Closing Time
I’ve always been a sucker for a great story. I knew pretty early on that stories were what I wanted to spend my life building. A year in Hollywood cured me of thinking it would happen in the form of screenplays. Copywriting at an eight-person shop in Watertown made me think, “maybe advertising.” And fifteen years later I’m lucky enough to make my livelihood building stories about companies and products – stories we call “brands.”

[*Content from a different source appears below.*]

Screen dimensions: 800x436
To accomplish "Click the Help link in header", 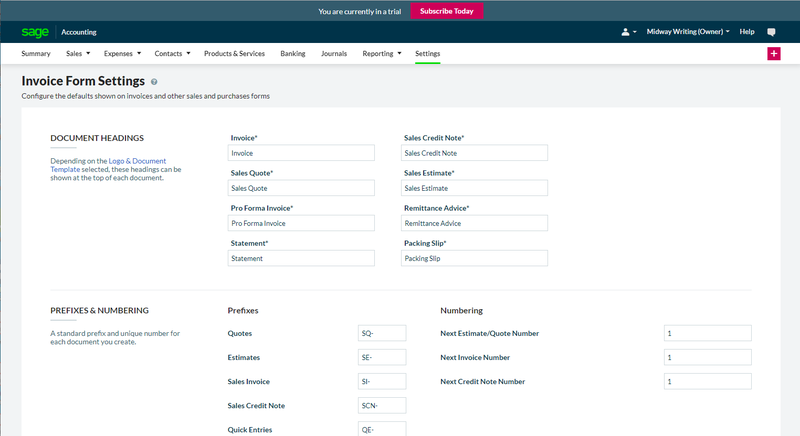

For all the feelings and belief and blind faith a great story can conjure, the thing I like best about it is its structure. Not much is more soothing to a Type A control freak than a good old-fashioned beginning, middle, and end. Looking back, I think that even before I fell in love with the guy, I fell in love with our story. A serendipitous meeting on a footbridge and an emotional whirlwind of a beginning. A middle that was going to be a slog because of the other characters involved – older kids, younger kid, ex-wives. But of the ending I was certain: ultimately we prove everybody wrong and make it out intact on the other side. Because that’s how love stories happen – the great ones. The ones of legend. I loved the idea of our story and the idea of my character in it. I love proving people wrong. I love being the exception. I love being the person who can always find a way.
I think, for me, that’s the hardest part of losing a relationship – one you think might last: you lose your story. Your structure evaporates. The ending goes haywire and isn’t anywhere near where it’s supposed to be. Your character takes a hard right. Far from being ‘the one’ who proves everybody wrong, she takes her place in the epilogue with the rest of the nameless extras who should have known better. I was reading a book by Yuval Harari, trying to get inspiration for a project at work, when I came across his take on stories: “If you want to make people really believe in some fiction, entice them to make a sacrifice on its behalf. Once you suffer for a story, it is usually enough to convince you the story is real.” WOOF. But yes. And I hate that the belief can linger even after the story is decidedly over. Harari goes on to say that “once personal identities and entire social systems are built on top of a story, it becomes unthinkable to doubt it. Not because of the evidence supporting it, but because its collapse will trigger a personal and social cataclysm.” Dammit, Yuval. You’re killing me.
The thing I keep circling back to is the first thing my parents taught me about stories: all the important ones have a moral. Some kind of universally teachable so-what. Which is to say they have a point.
I want desperately for the last year and a half of my life to have an effing point.
I find myself building the narrative in my mind already. If things hadn’t fallen apart in November I wouldn’t be going on this trip to New Zealand. Clearly something is going to happen here that will drastically alter my trajectory and put me on the path I’m meant to be on!
It was a great trip and all, but my current trajectory is on an Airbus back to frigid Boston. So that can’t be right.
No. No. The reason everything blew up the way it did is because I’m meant to move across the country for a couple months and discover my actual purpose in life on the top floor of a (worryingly) affordable Seattle AirBnB with a shared bathroom.
Writing it makes me wince. But I still want to believe it.
So I guess, by any standard, this is a very unsatisfying story. Because it hasn’t got anything close to an ending. But as I muck around somewhere in the early-middle, I find myself looking for signs of how things will finally resolve. I’m a little too willing to find depth of meaning in randomly googled horoscopes. I open fortune cookies that aren’t mine. Instead of eye-rolling at the tarot reader in Harvard Square I seriously considered walking in (it was closed).
But I will share with you a slightly odd thing that happened. The last song I heard in Queenstown, in the coffee shop at the end of the street, just before Reji and I hopped in the car to head to the airport. “Closing Time.” I’m not sure I’ve heard it in the last ten years. Maybe not in the last fifteen. It came out in 2000, the year I graduated from high school, and we all wanted to use it as our class song at graduation. 98% of it is perfect for exactly that occasion. But the part about “one last call for alcohol…” was a no-go with the administration. We settled for The Beatles.
But the last line of the last song I heard in New Zealand was “every new beginning comes from some other beginning’s end.”
A sign? Who knows. But the more I think about it, the more it’s a little bit comforting. Because the beginning of a story is always the best part. That’s when anything can happen.